How to Calculate ROAS for Marketing Performance
Return on Investment (ROI) is when business planning, but for marketers, learning how to calculate ROAS for marketing performance will play a more critical role. This is especially true for marketers in the digital advertising space.
Definition: Return on Ad Spend (ROAS)
Return on Ad Spend (ROAS) is how marketers, brands, and others in the advertising space measure the overall impact of advertising with regard to sales impact. ROAS measures all sales outcomes which can be attributed back to the advertising spend directly, compared to total ad spend. Generally speaking, a higher ROAS is better, but the definition of good/bad will vary based on brand/product/industry.
ROAS Calculator
Formula to Calculate ROAS
To calculate ROAS, sum all sales which can be directly attributed to media. These are dollars that can be measured directly or indirectly to know they are in some way associated with the given advertising dollars. For example, a UTM Parameter might be associated to the click of the purchase. (Call this Attributed Sales.)
Next, sum all ad spend for the particular campaign, ad placement, or whatever spend it is being measured. (Call this Ad Spend.)
Finally, divide Attributed Sales by Ad Spend. The final result is the Return on Ad Spend (ROAS). It can be represented as a percentage, but most often, it will be represented as a dollar figure.
ROAS Formula and Example
ROAS = Attributed Sales / Ad Spend
Example:
$5.00 ROAS = $5.00 Attributed Sales / $1.00 Ad Spend
In the above example, the advertiser has spent $1 in advertising for the measured advertising efforts, and $5 worth of sales were able to be attributed back to the Ad Spend. In other words, for every one dollar spent, the advertising would expect to earn $5 back.
Why is ROAS Important?
ROAS is important because unlike ROI, it’s only measuring the impact of advertising spend. Marketers spend time, money, and resources in many areas. All of these contribute to the ROI of a marketing team. Measuring ROAS specifically allows marketers to understand if specific campaigns or advertising efforts are returning results without regard to other costs.
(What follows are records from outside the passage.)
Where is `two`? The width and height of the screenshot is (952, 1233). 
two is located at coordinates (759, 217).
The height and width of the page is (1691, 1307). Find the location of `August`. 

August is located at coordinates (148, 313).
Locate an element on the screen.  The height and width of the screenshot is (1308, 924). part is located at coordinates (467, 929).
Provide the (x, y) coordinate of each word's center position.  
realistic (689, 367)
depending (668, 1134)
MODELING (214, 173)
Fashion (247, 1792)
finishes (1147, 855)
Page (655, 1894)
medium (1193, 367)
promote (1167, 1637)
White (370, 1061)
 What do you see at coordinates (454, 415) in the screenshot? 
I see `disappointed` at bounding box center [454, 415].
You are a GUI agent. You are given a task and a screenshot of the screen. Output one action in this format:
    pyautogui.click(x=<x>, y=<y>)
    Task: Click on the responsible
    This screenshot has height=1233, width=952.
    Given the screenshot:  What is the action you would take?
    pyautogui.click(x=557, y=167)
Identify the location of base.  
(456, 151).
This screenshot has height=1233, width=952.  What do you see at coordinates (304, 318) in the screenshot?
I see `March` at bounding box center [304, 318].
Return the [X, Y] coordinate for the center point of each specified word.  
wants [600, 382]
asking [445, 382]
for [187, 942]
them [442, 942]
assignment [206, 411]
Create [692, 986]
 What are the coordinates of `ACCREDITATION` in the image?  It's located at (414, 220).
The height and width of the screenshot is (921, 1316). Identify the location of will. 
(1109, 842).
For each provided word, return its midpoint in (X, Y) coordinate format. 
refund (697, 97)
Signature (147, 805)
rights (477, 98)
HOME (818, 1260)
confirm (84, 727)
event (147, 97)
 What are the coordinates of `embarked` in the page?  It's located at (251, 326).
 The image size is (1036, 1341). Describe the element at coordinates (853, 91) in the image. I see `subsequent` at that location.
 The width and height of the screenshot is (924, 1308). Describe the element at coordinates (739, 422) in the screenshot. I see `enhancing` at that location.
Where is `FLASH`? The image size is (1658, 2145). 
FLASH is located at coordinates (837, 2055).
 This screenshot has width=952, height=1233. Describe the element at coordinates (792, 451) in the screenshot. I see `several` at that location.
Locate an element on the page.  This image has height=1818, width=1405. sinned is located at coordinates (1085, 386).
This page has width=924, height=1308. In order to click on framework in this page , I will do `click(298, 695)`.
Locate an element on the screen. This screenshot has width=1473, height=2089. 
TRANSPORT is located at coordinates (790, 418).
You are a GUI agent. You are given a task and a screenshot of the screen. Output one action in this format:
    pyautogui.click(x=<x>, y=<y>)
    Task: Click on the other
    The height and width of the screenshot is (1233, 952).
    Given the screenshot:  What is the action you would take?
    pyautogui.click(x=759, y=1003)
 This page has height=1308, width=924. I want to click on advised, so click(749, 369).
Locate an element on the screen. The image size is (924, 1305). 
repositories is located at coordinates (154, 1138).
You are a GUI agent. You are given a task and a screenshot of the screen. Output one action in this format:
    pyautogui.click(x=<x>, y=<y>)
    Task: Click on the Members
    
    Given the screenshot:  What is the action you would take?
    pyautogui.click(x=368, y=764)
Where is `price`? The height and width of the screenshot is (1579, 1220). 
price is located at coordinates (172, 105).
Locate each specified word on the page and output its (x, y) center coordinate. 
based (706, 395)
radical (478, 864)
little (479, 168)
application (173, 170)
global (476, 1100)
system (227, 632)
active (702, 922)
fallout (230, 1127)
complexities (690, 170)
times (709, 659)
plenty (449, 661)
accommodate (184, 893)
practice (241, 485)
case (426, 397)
While understanding ROI more holistically can be important for a marketing team, when determining where to put the next dollar, it’s often helpful to remove factors which cause uncertainty and focus on just the most measurable, direct-impact components of advertising. ROAS allows marketers to do just that.
Does ROAS Make Sense to Measure for All Campaigns?
The answer: it depends. A good marketer should always be seeking to measure their performance using the appropriate key performance indicators (KPIs). ROAS indicating sales performance, one might think it’s an obvious KPI for every campaign. Not always so.
Realistically, the end goal for marketing is to drive conversions (typically tied to sales). Therefore, it usually makes sense to track the metric, but that does not mean it makes sense to use ROAS as a KPI.
An example of this may be a top-of-funnel awareness campaign. Imagine a new brand launches a campaign to grow their brand recognition. The goal is to have more people who know the brand. The intention is typically for awareness campaigns to fuel lower-funnel sales campaigns, but many of the people just learning of the brand are not yet likely to convert.
The goal of marketing is to reach customers before they need what is being sold. This way, when they’re ready to make a purchase, the brand has reduced friction to winning the sale.
Therefore, while a marketer should be thrilled when a campaign drives immediate sales outcomes, the KPI for an awareness campaign should more realistically be something like brand recall or engagement rate.
Calculate ROAS for Campaign Optimization
Marketing ROAS can and should be used to understand campaign performance, but it’s most helpful for sales campaigns. When used as a KPI, ROAS can be a strong indicator of which channels are driving sales most efficiently.